The other guy was right; you really do need to wrap text at around 70
lines (I have vim wrap at 72). When I try to reply to messages, it
messes up the reply text. I don't send out messages with screwed-up line
breaks, so I'm not going to help in the future if the formatting is bad.

Soft updates isn't an "async" or "sync" thing. It combines synchronous
and asynchronous transfers. If I'm not mistaken, all metadata is
synchronously written, and all data is asynchronously written.

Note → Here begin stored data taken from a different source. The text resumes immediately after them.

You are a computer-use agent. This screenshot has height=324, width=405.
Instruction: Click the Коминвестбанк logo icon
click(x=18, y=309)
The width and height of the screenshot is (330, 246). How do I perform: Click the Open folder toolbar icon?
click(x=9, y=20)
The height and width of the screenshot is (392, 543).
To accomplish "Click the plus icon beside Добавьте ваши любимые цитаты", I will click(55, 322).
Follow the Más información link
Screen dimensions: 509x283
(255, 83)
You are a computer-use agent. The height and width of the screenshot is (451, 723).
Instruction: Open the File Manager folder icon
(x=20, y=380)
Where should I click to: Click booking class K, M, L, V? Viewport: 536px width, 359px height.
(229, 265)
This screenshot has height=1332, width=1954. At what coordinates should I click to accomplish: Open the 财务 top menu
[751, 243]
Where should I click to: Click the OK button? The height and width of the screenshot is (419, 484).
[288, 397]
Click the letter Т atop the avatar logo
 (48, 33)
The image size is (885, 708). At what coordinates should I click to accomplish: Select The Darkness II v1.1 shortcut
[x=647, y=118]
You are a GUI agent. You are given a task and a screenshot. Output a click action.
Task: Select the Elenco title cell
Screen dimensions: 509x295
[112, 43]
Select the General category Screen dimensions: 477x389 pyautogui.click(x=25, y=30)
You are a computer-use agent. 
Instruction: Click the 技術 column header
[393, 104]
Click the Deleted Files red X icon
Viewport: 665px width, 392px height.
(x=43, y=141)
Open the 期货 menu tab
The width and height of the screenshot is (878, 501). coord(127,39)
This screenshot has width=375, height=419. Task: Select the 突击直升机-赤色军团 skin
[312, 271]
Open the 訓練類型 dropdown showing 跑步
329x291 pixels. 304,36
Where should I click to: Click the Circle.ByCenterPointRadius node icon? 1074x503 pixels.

It also orders writes so that blocks are allocated before inodes, and
inodes before directory entries. This is why fsck is so fast: if a
directory entry exists for an inode, the file is known to be consistent,
so fsck only needs to check for claimed inodes that don't have directory
entries, and check the free-block bitmap for used blocks that don't have
inodes claiming them. Something like ext2, on the other hand, must check
every directory entry, every inode, and every free block to make sure it
is allocated properly. This is much slower.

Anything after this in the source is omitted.